还有两三步远时,江诗荧就停下脚步:“这不是贵妃娘娘的位置吗?”
那小宫女面上带笑:“娘娘您贵为宸妃,陛下金口玉言,与贵妃娘娘同为五妃之首。皇后娘娘之下的这第一把交椅,贵妃娘娘坐得,您自然也是坐得的。”

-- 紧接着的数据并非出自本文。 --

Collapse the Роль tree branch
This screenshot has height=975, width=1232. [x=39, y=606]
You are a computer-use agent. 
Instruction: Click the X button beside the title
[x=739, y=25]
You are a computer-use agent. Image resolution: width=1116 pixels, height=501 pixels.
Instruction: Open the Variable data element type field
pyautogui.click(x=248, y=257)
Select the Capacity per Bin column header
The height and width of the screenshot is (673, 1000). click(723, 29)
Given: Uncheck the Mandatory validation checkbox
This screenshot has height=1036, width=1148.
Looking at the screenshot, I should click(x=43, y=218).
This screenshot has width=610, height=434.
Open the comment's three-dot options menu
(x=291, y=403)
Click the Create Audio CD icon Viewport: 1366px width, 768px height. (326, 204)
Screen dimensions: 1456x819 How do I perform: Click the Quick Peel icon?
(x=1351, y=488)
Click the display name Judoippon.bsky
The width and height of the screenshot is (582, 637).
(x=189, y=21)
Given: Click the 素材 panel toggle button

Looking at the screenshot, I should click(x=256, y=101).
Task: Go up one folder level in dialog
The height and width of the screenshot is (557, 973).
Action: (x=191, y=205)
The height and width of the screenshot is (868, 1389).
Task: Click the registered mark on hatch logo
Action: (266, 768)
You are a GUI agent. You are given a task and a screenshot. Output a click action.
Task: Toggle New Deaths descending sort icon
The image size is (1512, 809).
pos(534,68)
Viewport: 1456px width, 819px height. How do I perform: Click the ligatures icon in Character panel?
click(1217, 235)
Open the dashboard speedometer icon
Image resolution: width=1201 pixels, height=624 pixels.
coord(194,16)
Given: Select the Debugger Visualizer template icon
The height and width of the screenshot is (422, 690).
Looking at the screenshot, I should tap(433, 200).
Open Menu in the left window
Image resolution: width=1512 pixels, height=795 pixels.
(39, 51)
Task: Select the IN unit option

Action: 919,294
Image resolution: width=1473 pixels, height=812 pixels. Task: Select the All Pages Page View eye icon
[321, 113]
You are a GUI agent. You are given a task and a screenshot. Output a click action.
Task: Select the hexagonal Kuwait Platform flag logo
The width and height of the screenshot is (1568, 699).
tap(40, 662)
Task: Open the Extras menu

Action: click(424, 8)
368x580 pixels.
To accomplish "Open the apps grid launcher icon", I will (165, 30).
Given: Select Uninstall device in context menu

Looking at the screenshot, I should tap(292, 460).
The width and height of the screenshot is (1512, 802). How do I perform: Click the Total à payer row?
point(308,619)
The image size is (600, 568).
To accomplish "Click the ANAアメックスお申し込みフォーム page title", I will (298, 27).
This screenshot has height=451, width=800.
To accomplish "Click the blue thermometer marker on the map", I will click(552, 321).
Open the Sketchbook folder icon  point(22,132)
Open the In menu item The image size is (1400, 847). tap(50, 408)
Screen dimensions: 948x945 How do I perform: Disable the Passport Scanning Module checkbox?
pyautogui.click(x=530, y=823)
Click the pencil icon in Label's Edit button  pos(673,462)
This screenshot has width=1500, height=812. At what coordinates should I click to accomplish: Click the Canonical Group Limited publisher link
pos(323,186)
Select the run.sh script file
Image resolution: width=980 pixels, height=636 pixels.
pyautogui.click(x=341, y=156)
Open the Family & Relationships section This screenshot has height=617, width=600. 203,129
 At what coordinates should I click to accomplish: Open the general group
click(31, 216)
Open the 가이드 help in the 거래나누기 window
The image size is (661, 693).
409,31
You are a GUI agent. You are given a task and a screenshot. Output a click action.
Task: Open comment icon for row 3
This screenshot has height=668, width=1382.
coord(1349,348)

江诗荧闻言,嗤笑了一声,微微提起尾音:“皇后娘娘之下的第一把交椅?”
小宫女点了点头。
江诗荧唇边勾起一个意味不明的笑,手指指向那椅子:“这么一把破椅子,也配?”
小宫女怔了怔,还不等她接话,就听江诗荧又道:“我坐这儿,贵妃娘娘坐哪儿?”
小宫女道:“贵妃娘娘坐您对面儿。”
对面儿,就是皇后右手边的第一把椅子。
虽然同为第一把椅子,但大晋向来以左为尊。相比于左边儿,右边儿无形中低了半头。
江诗荧心道,这是皇后生怕她和贵妃不打得头破血流啊。
其他时候也就罢了,她自是不惧贵妃的。偏偏这个时候,贵妃怀着身子呢,太医才刚放了话,说贵妃的胎稳了。
若是两人在凤仪宫前殿里,为了争这一把椅子闹起来,让贵妃又胎像有异。便是陆昭霖面儿上不说什么,心里只怕也会觉得她过于斤斤计较了些。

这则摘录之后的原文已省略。